(Instructions to follow)
Retype the lines from the one with "This screenshot has width=1428, height=702." through the one with "pos(441,269)", both included, without changing anything.
═══ Material for the task ═══
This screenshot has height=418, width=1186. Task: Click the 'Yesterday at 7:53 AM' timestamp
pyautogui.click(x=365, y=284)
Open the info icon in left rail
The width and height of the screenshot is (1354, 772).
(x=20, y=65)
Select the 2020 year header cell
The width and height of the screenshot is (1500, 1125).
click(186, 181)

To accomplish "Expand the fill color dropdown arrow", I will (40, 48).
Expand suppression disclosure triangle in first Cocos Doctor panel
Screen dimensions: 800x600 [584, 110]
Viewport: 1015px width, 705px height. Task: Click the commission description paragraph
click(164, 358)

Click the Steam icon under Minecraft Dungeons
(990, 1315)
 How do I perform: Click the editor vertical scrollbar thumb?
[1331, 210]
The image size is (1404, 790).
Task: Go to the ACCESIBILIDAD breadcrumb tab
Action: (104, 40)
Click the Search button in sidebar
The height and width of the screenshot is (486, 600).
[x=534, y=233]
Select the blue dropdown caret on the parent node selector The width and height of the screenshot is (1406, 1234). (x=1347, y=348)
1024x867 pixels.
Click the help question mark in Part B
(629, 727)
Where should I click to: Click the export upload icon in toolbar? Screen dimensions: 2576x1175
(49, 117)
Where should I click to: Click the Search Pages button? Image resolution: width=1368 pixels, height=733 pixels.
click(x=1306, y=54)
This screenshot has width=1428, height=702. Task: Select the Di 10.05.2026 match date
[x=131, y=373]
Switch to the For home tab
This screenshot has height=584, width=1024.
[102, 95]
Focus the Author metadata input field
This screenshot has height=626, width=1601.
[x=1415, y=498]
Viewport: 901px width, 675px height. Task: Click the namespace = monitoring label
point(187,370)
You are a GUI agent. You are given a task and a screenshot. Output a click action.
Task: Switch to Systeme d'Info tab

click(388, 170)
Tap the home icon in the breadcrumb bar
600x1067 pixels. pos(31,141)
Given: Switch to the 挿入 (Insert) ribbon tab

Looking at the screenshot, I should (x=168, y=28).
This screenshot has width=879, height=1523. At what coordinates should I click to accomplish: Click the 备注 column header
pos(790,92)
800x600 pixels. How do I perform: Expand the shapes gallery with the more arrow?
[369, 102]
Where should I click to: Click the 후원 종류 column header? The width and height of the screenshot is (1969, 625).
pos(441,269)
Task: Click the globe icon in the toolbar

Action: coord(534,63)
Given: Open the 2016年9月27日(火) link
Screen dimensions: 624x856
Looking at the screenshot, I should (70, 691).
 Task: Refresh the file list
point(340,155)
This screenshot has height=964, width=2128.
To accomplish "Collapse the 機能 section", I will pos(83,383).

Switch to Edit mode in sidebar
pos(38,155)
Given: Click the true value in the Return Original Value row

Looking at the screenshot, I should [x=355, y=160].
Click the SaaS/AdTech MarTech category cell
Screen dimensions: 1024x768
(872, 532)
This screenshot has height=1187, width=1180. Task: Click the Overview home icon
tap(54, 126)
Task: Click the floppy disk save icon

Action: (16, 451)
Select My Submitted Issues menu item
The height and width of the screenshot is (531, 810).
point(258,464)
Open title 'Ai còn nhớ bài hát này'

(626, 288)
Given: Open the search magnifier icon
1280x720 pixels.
═══
(Exercise solution)
This screenshot has width=1428, height=702. Task: Select the Di 10.05.2026 match date
[x=131, y=373]
Switch to the For home tab
This screenshot has height=584, width=1024.
[102, 95]
Focus the Author metadata input field
This screenshot has height=626, width=1601.
[x=1415, y=498]
Viewport: 901px width, 675px height. Task: Click the namespace = monitoring label
point(187,370)
You are a GUI agent. You are given a task and a screenshot. Output a click action.
Task: Switch to Systeme d'Info tab

click(388, 170)
Tap the home icon in the breadcrumb bar
600x1067 pixels. pos(31,141)
Given: Switch to the 挿入 (Insert) ribbon tab

Looking at the screenshot, I should (x=168, y=28).
This screenshot has width=879, height=1523. At what coordinates should I click to accomplish: Click the 备注 column header
pos(790,92)
800x600 pixels. How do I perform: Expand the shapes gallery with the more arrow?
[369, 102]
Where should I click to: Click the 후원 종류 column header? The width and height of the screenshot is (1969, 625).
pos(441,269)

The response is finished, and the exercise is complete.